I woke this morning to ‘March in Michigan’ which is gray/cloudy and sleet a-falling with some crusty snow on the ground. I must remember to wipe the dogs’ paws when they come in from the yard. Father has the temperature in the house quite high which makes a marked contrast to the gelid weather outdoors. I sit across from him; he is wrapped burrito-style in an electric blanket. The man is always cold. He asks me politely what I am doing and I tell him I am writing a blog entry. He then asks how long I have been doing this (2006). His next question is not so easy to answer: ‘why do you keep doing it?”.

It’s a good question, one that has been often on my mind.

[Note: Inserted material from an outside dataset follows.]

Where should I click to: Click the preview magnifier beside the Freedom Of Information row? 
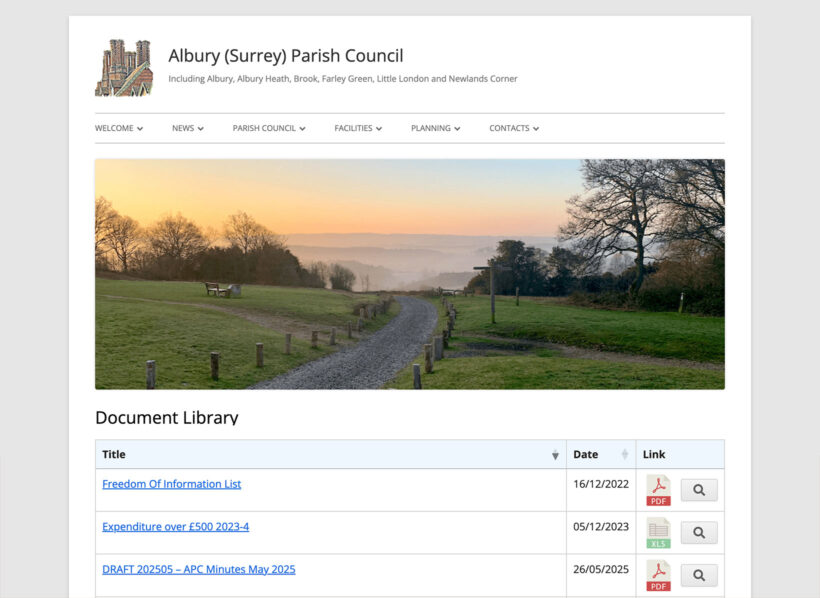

After so many years of doing this I often stare at the white screen before me and ask myself what on earth am I doing? What do I have to say anymore, or say in general, when it has all been said before and by countless proper writers, much better than I? Whenever I feel this, which is often, I face the grim realization not only has it all been said before but in much better ways and style. What good are my words and attempts?

So what do you in reaction to this revelation? If you are like me you get up and do things for awhile and later on realize you have no choice but to return to writing. The Muses or somebody like them seem hellbent-determined I keep at it. I find a way to express something or myself, hoping it is decent and maybe someone else will like it too.

I guess that makes me a ‘writer’. No other type would doggedly do this.

Father has fallen asleep listening to some classical music playing softly on the Echo. I can hardly see him wrapped up as he is. He will sleep while I attend to his laundry and prepare his luncheon. Maybe if I am lucky The Muses et. al. will knock me about the head this afternoon with a topic upon which to write. Or maybe they will not. Either way I will return to the keyboard and type out something. I feel I have no choice. This is not a bad thing though. I would feel bad if it were otherwise.